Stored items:

□ □ □ □ □

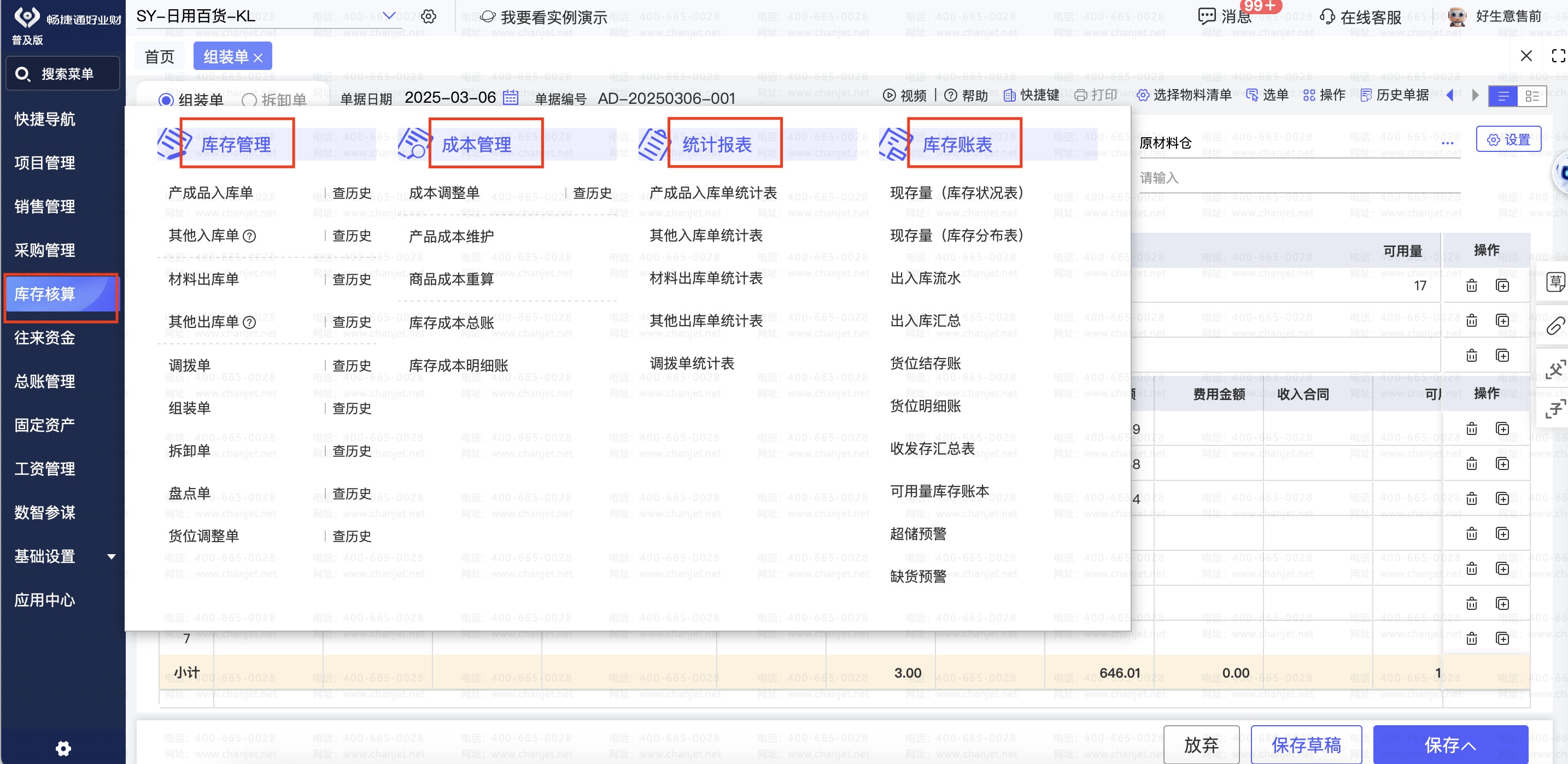Expand the 基础设置 sidebar arrow
The width and height of the screenshot is (1568, 764).
(x=112, y=556)
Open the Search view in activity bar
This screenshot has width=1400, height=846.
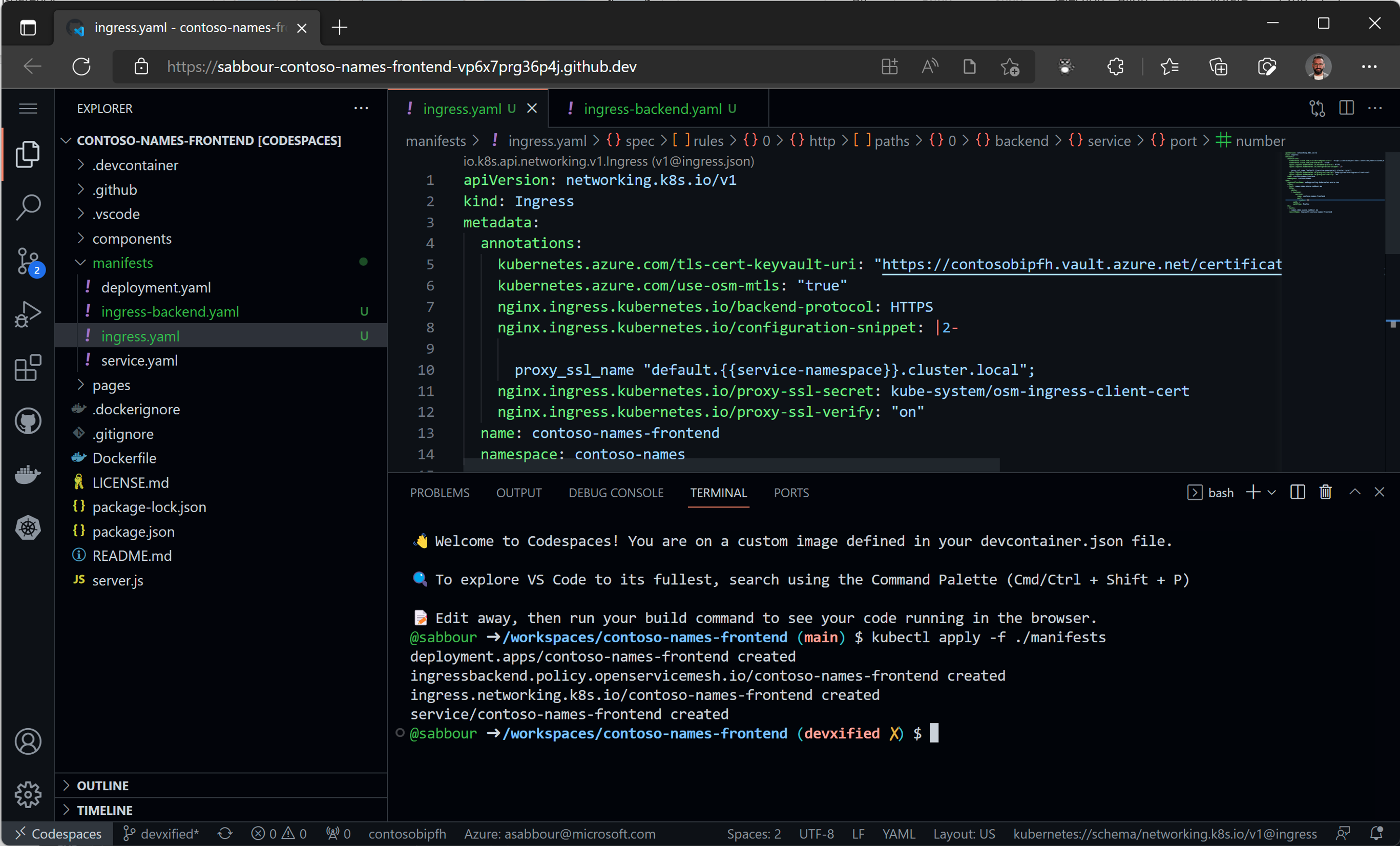pyautogui.click(x=28, y=207)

□ □ □ □ □

WHAT THE TASK REQUIRES.
From the line holding "Open the Search view in activity bar" to the final line of the data above, give each line again exactly, both ends included, and drop the pictures.

RESPONSE AREA.
Open the Search view in activity bar
This screenshot has width=1400, height=846.
pyautogui.click(x=28, y=207)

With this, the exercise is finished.